Hlomane Patrick Chauke is a South African politician who represented the African National Congress (ANC) in the National Assembly from 1994 to 2010 and later from 2016 to 2019. In the interim, he served in the North West Provincial Legislature from 2010 to 2014, including as the North West's Member of the Executive Council (MEC) for Sports, Arts and Culture from November 2010 to May 2012 under Premier Thandi Modise. He failed to gain re-election to the National Assembly in the 2019 general election.

== Early life and activism ==
Chauke grew up in Swartruggens in present-day North West province and he was active in anti-apartheid activism in Soweto in the 1980s. In 1990, after the ANC was unbanned by the apartheid government, he formally joined the ANC through its new branch in Jabavu, Soweto. He also joined the South African Communist Party.

== Legislative career ==

=== National Assembly: 1994–2010 ===
After South Africa's first democratic elections in 1994, Chauke represented the ANC in the Parliament of South Africa. During the first democratic Parliament, he played on Parliament's rugby team with other politicians including Bantu Holomisa and Makhenkesi Stofile. During the third democratic Parliament, he served as Chairperson of the Portfolio Committee on Home Affairs, but he lost that position after the 2009 general election and returned to his prior status as an ordinary Member of the National Assembly.

=== North West Legislature: 2010–2014 ===
In 2010, the ANC asked Chauke to leave Parliament to serve in the North West as deputy campaigns coordinator ahead of the 2011 local elections. According to the Mail & Guardian, the party asked him to "play an interventionist role" in mediating tensions in the provincial party and provincial Tripartite Alliance. Moreover, the newspaper reported that the ANC, in early November 2010, had amended its provincial electoral list to install Chauke near the top, making it likely that he would be sworn in to a seat in the North West Provincial Legislature if a casual vacancy arose.

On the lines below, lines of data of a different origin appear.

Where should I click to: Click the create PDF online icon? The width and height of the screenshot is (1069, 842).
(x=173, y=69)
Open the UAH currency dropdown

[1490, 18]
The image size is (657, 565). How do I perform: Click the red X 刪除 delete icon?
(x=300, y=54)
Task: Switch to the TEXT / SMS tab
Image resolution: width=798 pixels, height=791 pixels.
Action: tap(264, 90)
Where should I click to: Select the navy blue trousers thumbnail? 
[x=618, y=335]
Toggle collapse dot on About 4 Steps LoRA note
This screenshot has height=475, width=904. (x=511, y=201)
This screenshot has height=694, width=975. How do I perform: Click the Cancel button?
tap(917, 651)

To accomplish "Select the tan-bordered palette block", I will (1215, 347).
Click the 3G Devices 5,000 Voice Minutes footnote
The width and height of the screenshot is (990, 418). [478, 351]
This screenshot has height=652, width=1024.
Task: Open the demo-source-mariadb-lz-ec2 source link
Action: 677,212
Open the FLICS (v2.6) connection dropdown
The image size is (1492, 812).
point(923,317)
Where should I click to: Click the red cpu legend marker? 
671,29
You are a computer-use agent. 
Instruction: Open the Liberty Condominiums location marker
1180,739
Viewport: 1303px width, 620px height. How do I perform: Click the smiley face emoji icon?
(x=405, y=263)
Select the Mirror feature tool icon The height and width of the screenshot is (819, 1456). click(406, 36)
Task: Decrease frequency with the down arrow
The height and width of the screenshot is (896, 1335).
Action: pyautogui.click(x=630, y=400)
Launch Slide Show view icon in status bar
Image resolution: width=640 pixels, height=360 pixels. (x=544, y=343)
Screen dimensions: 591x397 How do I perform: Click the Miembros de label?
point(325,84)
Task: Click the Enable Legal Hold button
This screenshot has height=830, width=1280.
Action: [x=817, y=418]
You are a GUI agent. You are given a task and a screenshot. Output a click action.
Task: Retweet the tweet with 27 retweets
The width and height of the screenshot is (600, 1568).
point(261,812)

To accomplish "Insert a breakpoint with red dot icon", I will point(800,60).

Indeed, on 25 November 2010, newly elected North West Premier Thandi Modise announced that Chauke would join the North West Executive Council as Member of the Executive Council (MEC) for Sports, Arts and Culture. He remained in that office until 3 May 2012, when, in a reshuffle by Modise, he was fired and replaced by Tebogo Modise. After his dismissal from the Executive Council, he remained in his seat in the provincial legislature and chaired the legislature's Standing Committee on Public Accounts.

=== Return to the National Assembly: 2016–2019 ===
In the 2014 general election, Chauke was ranked 24th on the ANC's provincial party list and therefore narrowly missed election to one of the 23 seats won by the ANC in the provincial legislature. However, in the aftermath of the election, Thandi Modise declined to take up her seat in the provincial legislature, which in principle should have triggered Chauke's induction, since he was the next-ranked individual on the ANC's list. When Ontlametse Mochware was sworn in instead, in a highly irregular procedure, sources told the media that ANC officials had purposefully attempted to bypass electoral legislation in order to pre-empt Chauke's return; Chauke's activities in the public accounts portfolio had apparently made him unpopular with some officials.

Midway through the legislative term, in early 2016, Chauke was sworn in to fill a casual vacancy in the National Assembly. In May 2018, he was additionally elected to his prior role as Chairperson of the Portfolio Committee on Home Affairs, which at that time was undertaking a controversial inquiry into the naturalisation of the Gupta family. In the 2019 general election, Chauke was ranked 154th on the ANC's national list and failed to gain re-election to his legislative seat.